Faltam estudos para o esporte

[Abril/2010] - Fernando Trevisan **

Não é de hoje que sabemos que o Brasil possui um baixíssimo investimento em ciência, tecnologia e inovação. Mesmo assim, vêm crescendo paulatinamente estudos e trabalhos em todos os campos do conhecimento. O País já percebeu a necessidade de investir neste segmento, embora ainda não seja de forma intensa como deveria ser.

No Brasil, um dos setores que mais estão carentes de pesquisas é o do esporte. Agora, torna-se preponderante tê-las com a vinda de dois dos maiores eventos esportivos do mundo - a Copa de Futebol de 2014 e os Jogos Olímpicos em 2016, na cidade do Rio de Janeiro.

A Caixa Econômica Federal disponibilizou, entre 2005 e 2008, mais de R$ 265 milhões para o esporte brasileiro, por conta da Lei Agnelo Piva (10.264/01) - ou seja, cerca de R$ 66 milhões ao ano, o que não é muito se contarmos que existem 34 esportes olímpicos (última edição dos jogos, em Pequim - 2008).

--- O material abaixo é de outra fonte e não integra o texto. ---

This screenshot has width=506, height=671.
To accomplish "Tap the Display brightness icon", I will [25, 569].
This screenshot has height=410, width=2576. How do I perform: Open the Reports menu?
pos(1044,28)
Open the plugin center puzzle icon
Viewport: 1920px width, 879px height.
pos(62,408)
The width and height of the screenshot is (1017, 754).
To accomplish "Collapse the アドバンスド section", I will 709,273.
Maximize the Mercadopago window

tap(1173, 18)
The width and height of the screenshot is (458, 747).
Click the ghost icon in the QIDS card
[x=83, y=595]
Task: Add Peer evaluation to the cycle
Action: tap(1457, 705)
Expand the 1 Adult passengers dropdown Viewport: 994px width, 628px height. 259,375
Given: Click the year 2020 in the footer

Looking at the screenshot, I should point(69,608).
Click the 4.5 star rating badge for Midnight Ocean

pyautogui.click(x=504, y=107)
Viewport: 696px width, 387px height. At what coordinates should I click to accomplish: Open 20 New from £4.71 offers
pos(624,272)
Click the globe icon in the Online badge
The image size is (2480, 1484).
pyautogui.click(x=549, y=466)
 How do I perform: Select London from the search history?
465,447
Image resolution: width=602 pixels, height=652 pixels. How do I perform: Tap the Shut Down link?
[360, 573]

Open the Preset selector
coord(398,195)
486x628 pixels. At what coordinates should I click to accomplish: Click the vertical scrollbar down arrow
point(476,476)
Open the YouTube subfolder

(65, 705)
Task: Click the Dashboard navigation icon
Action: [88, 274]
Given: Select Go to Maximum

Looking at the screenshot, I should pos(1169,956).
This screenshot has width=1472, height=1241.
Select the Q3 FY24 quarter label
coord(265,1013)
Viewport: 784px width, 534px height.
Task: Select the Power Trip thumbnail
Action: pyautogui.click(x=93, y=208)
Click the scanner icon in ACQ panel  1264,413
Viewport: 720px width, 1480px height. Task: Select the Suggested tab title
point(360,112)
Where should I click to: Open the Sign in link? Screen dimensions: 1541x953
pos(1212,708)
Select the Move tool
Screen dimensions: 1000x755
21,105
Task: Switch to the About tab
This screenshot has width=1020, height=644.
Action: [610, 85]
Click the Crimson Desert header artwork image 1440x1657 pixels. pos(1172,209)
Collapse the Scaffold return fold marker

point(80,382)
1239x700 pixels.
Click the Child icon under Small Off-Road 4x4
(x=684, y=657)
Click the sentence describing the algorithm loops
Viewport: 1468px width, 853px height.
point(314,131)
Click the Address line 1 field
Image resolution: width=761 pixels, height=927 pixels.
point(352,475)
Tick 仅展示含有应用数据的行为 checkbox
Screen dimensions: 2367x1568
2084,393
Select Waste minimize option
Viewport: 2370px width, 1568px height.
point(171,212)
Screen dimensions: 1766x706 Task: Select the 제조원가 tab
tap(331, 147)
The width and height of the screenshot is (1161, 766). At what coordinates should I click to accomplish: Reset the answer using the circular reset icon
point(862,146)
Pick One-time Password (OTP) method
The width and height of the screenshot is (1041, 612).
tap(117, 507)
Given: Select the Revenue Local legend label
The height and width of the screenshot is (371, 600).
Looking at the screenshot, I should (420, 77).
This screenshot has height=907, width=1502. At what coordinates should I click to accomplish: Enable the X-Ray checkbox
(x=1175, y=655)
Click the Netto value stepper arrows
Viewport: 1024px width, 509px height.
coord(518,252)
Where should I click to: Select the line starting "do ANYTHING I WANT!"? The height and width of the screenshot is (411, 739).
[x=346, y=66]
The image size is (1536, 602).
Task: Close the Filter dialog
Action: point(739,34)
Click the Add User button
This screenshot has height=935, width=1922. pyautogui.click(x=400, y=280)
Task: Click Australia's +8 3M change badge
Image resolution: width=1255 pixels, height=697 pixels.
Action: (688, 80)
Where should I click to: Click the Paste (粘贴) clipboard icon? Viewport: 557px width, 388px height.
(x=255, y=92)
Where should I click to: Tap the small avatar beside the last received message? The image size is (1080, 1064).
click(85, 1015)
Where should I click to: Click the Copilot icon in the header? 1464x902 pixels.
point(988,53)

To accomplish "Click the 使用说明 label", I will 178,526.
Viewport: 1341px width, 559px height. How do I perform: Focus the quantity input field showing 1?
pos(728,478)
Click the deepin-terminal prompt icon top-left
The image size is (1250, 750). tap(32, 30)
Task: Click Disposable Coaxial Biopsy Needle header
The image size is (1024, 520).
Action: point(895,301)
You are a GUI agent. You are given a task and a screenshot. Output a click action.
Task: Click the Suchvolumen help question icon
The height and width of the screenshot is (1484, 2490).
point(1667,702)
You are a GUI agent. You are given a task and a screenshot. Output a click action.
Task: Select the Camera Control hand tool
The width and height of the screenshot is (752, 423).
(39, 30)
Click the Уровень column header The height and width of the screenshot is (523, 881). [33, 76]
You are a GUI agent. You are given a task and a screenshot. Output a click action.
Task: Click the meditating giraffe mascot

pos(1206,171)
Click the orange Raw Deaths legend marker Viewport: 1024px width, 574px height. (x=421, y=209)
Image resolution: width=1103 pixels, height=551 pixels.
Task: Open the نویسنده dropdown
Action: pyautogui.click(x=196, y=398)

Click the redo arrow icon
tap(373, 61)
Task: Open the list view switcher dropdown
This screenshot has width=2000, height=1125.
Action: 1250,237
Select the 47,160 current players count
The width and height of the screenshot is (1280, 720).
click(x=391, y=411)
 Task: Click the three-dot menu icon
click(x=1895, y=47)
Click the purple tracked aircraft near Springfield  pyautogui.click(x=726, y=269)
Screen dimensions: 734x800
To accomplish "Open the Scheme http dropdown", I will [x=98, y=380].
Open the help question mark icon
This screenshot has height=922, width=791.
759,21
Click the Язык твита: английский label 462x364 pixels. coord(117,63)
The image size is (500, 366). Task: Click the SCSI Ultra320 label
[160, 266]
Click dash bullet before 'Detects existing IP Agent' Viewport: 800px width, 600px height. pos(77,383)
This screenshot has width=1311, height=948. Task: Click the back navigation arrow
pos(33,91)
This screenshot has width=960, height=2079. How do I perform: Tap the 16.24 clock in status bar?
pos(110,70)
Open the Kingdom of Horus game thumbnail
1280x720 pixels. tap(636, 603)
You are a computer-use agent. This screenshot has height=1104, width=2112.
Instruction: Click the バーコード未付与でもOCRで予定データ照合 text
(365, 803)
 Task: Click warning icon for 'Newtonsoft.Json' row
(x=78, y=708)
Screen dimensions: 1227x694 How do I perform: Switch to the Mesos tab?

E há modalidades que exigem investimentos mais robustos em pesquisa, como ginástica e nado sincronizado, por exemplo.

Mesmo o futebol, que é muito desenvolvido no Brasil, não há preocupação nesse sentido. Faz-se muita mais avaliação empírica da prática do que propriamente análise aprofundada e baseada na ciência e tecnologia. Trata-se de uma cultura nossa que precisamos mudar e espalhar mais intensamente por outras modalidades esportivas. Isso não quer dizer que devemos nos afastar das observações do dia a dia (que continuam essenciais), mas é importante também nos aproximarmos das estatísticas, do teórico e do hipotético.

Quando tratamos em ciência aplicada ao esporte devemos admitir que estamos atrasados até meio século em comparação aos países mais desenvolvidos. Porém, uma das evoluções na área que o Brasil já teve é a questão da oferta de cursos especializados em gestão do esporte - há uma crescente procura por especialização por parte de profissionais que estão entrando neste mercado e aqueles que já estão há muito tempo no esporte. Neste segmento já há uma produção de pesquisa voltada à administração de recursos que será essencial em um futuro próximo e ainda para evolução de estudos em outras áreas esportivas, como medicina, saúde e nutrição.

Para aumentar esse quadro, porém, é preciso mais intercâmbio de docentes, alunos e pesquisadores com instituições internacionais; produção e desenvolvimento conjunto de publicações com outros países; e organização de seminários e congressos em torno do tema com a presença de especialistas estrangeiros.

Como em qualquer segmento, o país só cresce quando se investe em pesquisa. O Brasil ainda precisa caminhar, e muito, neste campo para conseguir alcançar seus grandes objetivos esportivos nos próximos anos. Em uma indústria que cresce 10 vezes mais do que as outras, é necessários criar vínculos cada vez mais promissores entre agentes do esporte e instituições de ensino para avançarmos a tempo de nos beneficiarmos disso ainda nesta década.